### 作業課題
読解文の内容を2文で要約すること。

### 読解文
____

2.3 5G+低高度ドローンによる緊急医療物資配送システムの実証
陳志平: 第三の事例は、AI+5Gスマートシティ低高度応用システムです。この革新的なシステムは、緊急時の生命救助において活用されています。ご存知のように、生命に関わる緊急救助の際には、血液や血漿の需要が非常に急を要します。しかし通常、血液は地上交通によって輸送されるため、交通渋滞やラッシュアワーに遭遇すると大幅に遅延してしまいます。この信頼性のない配送時間が、救急プロセス全体に重大な課題をもたらしていました。
そこでZTEは革新的なパートナーと協力し、5Gアドバンスネットワークと低高度ドローンを組み合わせた画期的なシステムを構築しました。このシステムでは、高高度ドローンを使用して血漿を配送し、ラッシュアワーや地上交通の渋滞を完全に回避することができます。これにより、貴重な生命を救うことが可能になったのです。

____

### 収集資料
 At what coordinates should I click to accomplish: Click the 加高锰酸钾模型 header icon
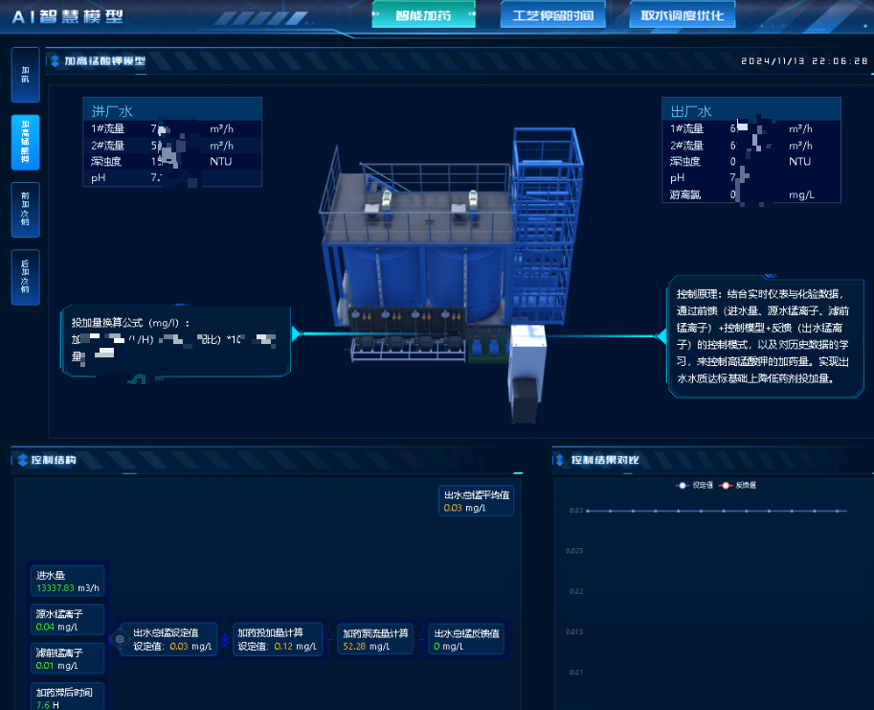tap(55, 61)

____

### 想定解答
緊急救助では血液や血漿が急を要するが、地上交通での輸送は渋滞やラッシュアワーで大幅に遅れ、その不確かな配送時間が救急プロセス全体の課題となっていた。そこでZTEはパートナーと協力して5Gアドバンスネットワークとドローンを組み合わせたシステムを構築し、地上の渋滞を避けて血漿を配送することで生命を救えるようにした。